## Extract
>> BEGIN
How to file RTI plea (without getting killed)

Along with the spread of awareness about the Right to Information (RTI) Act, the threat on those using the law to expose corruption has also increased.

Every time an RTI applicant seeks information which has the potential to unearth the wrongdoings of influential people, he or she is at risk. In some cases, the threat remains limited to phone calls and in others, it cost the applicant his or her life.

Here are some of the points which, if considered, can reduce this threat level and make the RTI law more meaningful:

1. Disseminate the information: As soon as you receive sensitive information through the RTI Act, spread it among others. More people having the information reduces the threat risk to an individual.

2. Multiple applications on one issue: It is always better if many people file RTI queries asking for the same set of information. If the applicants are geographically spread across the country, it is even better.

3. Target the system, not individuals: If you are able to expose irregularities in the system, the officials involved will be held responsible by default. Before filing the application, try to search for a group of activists/applicants working on the cause which you want to take up. If possible, file the application on behalf of that group.
>> END
## Information provided
>> BEGIN
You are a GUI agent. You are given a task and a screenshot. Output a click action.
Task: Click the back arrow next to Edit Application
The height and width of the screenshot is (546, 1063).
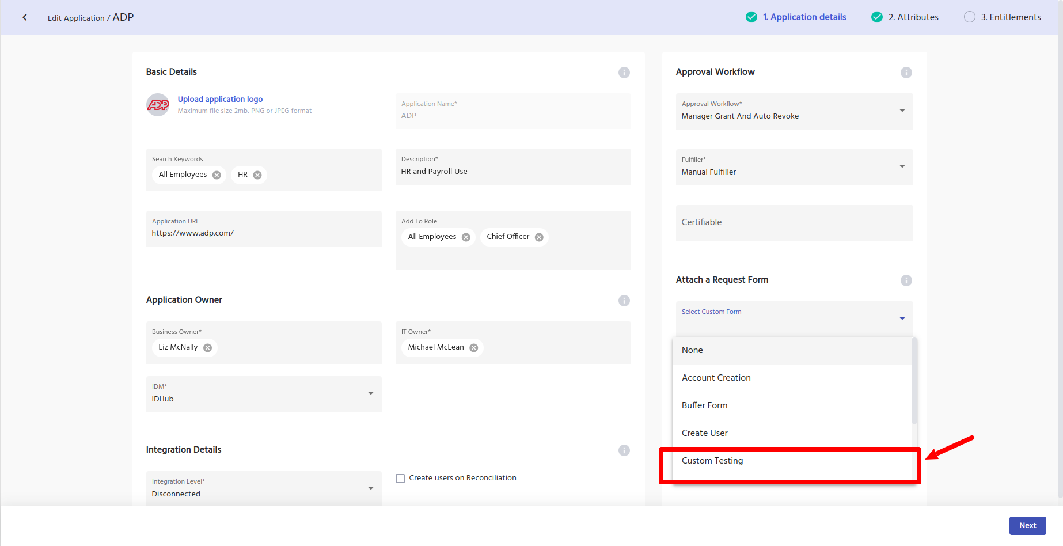click(25, 17)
>> END
## Job
Reproduce the RTI guide starting with "Along with the" and going on through "to an individual.", changing "threat" to "danger" throughout.

## Written solution
Along with the spread of awareness about the Right to Information (RTI) Act, the danger on those using the law to expose corruption has also increased.

Every time an RTI applicant seeks information which has the potential to unearth the wrongdoings of influential people, he or she is at risk. In some cases, the danger remains limited to phone calls and in others, it cost the applicant his or her life.

Here are some of the points which, if considered, can reduce this danger level and make the RTI law more meaningful:

1. Disseminate the information: As soon as you receive sensitive information through the RTI Act, spread it among others. More people having the information reduces the danger risk to an individual.